The WASP is USB powered, and based on the USB spec:
The *USB* 1. x and *2.0* specifications *provide* a 5 V supply on a single wire to *power* connected *USB* devices. A unit load is defined as 100 mA in *USB 2.0*, and 150 mA in *USB* 3.0. A device may draw a maximum of 5 unit loads (500 mA) from a port in *USB 2.0*; 6 (900 mA) in *USB* 3.0.

It's a USB 2.0 device, so I assume 500 MA? However, the provided speaker itself says 1A input.

When you say "minimal", how minimal is "minimal", do you think?

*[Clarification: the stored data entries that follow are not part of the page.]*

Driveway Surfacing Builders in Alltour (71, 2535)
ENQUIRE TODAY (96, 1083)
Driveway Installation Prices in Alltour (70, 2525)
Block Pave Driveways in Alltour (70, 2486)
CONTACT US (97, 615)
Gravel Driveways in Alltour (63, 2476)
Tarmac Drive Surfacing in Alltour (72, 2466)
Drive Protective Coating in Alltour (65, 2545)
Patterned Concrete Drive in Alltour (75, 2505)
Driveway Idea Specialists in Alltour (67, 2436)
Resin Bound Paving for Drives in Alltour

The speaker defaults to the wrong mode on power up, so you have to press the mode button a few times to get it into line-in mode, otherwise a switched input voltage might work.


----------



## TrevP (Oct 20, 2015)

That’s a pretty light load so I think you’ll be ok. Give it a try ans see what happens. I have. Hansshow power trunk kit in my car and it’s powered directly from the 12V battery and I’ve never had any issues.


----------



## bschuhma (Sep 3, 2019)

TrevP said:


> That's a pretty light load so I think you'll be ok. Give it a try ans see what happens. I have. Hansshow power trunk kit in my car and it's powered directly from the 12V battery and I've never had any issues.


Are your wires just stuck under the battery clamps or more permanently affixed, as in soldered or tapped?

Thanks,

Bret


----------



## TrevP (Oct 20, 2015)

I soldered lugs and they’re tightened under the terminal clamps


----------



## bschuhma (Sep 3, 2019)

TrevP said:


> I soldered lugs and they're tightened under the terminal clamps


Trev,

You were right - it appears to be a very small load - too small for the car to notice. I've had the device installed about a week now and no warnings from the car. I didn't even go to the lengths you did by soldering lugs on. I just loosened the terminals, shoved the wire in and clamped it back down.

Thanks for the assistance!


----------